**What you are asked to do**: Begin at the line containing "#カプコンアートワーク (122, 1071)" in the data below and go on through the line containing "pic.twitter.com/knMjAcuOXA (108, 954)", repeating each line exactly; include both ends and no other line.

═══ Records supplied

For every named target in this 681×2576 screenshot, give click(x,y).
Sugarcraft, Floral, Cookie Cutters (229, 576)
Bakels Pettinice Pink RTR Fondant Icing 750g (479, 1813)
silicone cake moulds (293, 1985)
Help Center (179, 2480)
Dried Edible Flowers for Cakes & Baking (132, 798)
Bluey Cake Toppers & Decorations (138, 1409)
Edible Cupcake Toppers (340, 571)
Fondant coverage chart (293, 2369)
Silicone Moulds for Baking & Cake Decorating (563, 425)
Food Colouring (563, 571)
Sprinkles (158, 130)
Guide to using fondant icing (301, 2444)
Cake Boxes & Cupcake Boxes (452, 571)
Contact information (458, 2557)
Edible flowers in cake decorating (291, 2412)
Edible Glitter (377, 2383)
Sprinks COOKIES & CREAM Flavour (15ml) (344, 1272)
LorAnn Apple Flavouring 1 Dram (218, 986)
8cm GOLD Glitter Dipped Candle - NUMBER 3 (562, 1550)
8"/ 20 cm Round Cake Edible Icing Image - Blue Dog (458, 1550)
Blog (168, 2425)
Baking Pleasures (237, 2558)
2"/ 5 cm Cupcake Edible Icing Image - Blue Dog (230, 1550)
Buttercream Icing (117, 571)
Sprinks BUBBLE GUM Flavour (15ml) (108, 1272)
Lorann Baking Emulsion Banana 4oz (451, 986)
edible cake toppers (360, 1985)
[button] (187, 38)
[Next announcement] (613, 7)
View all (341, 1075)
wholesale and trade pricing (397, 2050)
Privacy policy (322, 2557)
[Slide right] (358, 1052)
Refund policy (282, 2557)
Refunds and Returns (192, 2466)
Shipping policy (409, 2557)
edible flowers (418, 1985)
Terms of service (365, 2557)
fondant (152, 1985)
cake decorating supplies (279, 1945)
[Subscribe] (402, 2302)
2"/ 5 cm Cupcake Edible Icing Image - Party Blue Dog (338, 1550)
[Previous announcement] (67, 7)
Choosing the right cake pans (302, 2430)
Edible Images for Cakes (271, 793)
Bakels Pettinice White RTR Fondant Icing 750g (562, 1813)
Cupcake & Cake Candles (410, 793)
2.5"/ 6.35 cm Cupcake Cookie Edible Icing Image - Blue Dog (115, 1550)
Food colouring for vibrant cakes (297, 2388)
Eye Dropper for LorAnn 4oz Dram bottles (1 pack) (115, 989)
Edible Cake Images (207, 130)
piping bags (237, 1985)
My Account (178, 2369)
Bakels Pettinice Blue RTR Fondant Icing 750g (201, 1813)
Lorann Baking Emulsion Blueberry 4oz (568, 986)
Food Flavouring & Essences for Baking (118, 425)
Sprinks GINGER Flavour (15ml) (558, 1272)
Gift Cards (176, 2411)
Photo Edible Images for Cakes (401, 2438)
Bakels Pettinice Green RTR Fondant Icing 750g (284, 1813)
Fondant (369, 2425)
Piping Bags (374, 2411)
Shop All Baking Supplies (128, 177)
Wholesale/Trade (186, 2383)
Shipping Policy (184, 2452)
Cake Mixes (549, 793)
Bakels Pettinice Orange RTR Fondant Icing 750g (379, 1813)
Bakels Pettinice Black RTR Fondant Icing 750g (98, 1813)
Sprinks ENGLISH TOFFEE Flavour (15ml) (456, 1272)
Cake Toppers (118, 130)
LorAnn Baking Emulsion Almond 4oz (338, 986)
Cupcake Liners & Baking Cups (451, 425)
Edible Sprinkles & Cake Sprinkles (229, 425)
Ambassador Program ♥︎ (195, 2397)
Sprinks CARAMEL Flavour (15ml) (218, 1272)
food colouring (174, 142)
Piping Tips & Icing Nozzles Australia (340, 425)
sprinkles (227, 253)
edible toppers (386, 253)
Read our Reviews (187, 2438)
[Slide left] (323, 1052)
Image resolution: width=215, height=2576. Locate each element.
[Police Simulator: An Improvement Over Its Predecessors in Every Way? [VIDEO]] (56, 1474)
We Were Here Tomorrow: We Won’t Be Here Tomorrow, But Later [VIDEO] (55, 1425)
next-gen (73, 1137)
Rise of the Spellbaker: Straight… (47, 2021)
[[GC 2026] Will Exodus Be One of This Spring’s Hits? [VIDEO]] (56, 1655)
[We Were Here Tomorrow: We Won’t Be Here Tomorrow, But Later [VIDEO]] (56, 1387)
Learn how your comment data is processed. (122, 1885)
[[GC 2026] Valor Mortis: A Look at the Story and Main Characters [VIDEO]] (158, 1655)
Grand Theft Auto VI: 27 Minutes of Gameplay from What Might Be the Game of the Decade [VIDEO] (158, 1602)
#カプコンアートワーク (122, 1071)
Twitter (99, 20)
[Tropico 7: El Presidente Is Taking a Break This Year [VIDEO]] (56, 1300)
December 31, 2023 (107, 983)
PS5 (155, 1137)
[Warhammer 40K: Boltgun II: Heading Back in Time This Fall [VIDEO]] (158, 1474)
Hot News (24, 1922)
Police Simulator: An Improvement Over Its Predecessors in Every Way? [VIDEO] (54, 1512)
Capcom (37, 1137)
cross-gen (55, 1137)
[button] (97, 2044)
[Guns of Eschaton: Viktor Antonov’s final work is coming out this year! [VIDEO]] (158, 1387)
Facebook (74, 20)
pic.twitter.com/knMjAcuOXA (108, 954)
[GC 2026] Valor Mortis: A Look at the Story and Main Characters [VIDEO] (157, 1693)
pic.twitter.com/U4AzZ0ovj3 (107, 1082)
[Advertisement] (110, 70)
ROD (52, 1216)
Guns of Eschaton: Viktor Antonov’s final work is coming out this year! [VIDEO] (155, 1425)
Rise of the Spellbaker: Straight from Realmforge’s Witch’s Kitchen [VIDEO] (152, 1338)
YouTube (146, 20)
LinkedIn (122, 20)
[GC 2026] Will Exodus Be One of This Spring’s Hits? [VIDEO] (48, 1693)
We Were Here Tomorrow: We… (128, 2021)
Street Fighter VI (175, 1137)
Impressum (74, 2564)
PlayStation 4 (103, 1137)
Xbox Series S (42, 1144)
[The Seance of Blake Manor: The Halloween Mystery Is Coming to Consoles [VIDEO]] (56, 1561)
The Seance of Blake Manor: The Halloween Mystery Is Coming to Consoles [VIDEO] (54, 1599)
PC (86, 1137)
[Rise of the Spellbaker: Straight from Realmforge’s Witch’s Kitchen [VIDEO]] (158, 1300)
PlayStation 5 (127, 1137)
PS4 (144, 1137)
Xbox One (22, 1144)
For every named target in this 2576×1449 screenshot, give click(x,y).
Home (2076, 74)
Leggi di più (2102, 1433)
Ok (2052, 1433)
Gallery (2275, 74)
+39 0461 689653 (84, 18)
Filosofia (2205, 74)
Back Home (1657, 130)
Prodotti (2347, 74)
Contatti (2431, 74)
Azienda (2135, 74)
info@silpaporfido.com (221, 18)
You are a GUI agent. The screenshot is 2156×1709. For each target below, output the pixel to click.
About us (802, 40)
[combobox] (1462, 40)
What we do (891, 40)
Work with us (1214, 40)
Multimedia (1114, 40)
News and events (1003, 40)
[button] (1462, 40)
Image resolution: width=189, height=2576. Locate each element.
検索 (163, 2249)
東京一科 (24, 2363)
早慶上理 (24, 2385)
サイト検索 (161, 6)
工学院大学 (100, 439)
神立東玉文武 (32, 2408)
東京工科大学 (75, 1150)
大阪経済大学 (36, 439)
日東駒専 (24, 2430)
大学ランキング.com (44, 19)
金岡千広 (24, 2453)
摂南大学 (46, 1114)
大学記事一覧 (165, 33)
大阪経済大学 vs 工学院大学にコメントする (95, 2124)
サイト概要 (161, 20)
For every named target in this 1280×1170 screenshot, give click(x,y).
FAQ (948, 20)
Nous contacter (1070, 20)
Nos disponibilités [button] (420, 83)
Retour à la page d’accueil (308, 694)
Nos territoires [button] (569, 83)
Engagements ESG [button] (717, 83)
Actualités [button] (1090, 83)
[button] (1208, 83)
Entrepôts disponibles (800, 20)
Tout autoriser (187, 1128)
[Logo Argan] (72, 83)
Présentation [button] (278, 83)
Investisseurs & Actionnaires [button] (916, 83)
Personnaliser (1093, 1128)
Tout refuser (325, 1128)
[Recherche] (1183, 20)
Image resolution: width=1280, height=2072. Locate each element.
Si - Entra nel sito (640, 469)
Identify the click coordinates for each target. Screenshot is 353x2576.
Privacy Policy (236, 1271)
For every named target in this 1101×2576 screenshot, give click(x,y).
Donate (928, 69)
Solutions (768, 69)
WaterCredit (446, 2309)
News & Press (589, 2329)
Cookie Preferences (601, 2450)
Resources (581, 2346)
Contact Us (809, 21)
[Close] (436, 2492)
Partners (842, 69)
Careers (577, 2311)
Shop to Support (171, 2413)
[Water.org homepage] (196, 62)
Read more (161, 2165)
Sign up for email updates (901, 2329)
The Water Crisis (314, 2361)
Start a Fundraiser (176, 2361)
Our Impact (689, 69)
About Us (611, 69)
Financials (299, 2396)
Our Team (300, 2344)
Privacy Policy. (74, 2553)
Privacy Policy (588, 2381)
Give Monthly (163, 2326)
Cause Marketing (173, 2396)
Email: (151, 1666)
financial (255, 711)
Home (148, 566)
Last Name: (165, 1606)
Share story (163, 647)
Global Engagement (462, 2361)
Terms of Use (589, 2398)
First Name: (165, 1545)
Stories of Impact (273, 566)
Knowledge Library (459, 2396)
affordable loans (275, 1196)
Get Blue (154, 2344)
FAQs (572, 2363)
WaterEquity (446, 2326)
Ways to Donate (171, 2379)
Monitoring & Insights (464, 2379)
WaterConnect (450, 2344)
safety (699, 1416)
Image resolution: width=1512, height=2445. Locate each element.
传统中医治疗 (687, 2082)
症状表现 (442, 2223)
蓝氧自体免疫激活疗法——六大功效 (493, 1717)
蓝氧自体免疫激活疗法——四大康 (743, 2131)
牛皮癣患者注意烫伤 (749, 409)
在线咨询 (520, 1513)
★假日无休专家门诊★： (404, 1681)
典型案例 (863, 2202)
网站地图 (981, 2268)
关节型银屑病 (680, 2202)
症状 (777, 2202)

══════

**Answer section**:
#カプコンアートワーク (122, 1071)
Twitter (99, 20)
[Tropico 7: El Presidente Is Taking a Break This Year [VIDEO]] (56, 1300)
December 31, 2023 (107, 983)
PS5 (155, 1137)
[Warhammer 40K: Boltgun II: Heading Back in Time This Fall [VIDEO]] (158, 1474)
Hot News (24, 1922)
Police Simulator: An Improvement Over Its Predecessors in Every Way? [VIDEO] (54, 1512)
Capcom (37, 1137)
cross-gen (55, 1137)
[button] (97, 2044)
[Guns of Eschaton: Viktor Antonov’s final work is coming out this year! [VIDEO]] (158, 1387)
Facebook (74, 20)
pic.twitter.com/knMjAcuOXA (108, 954)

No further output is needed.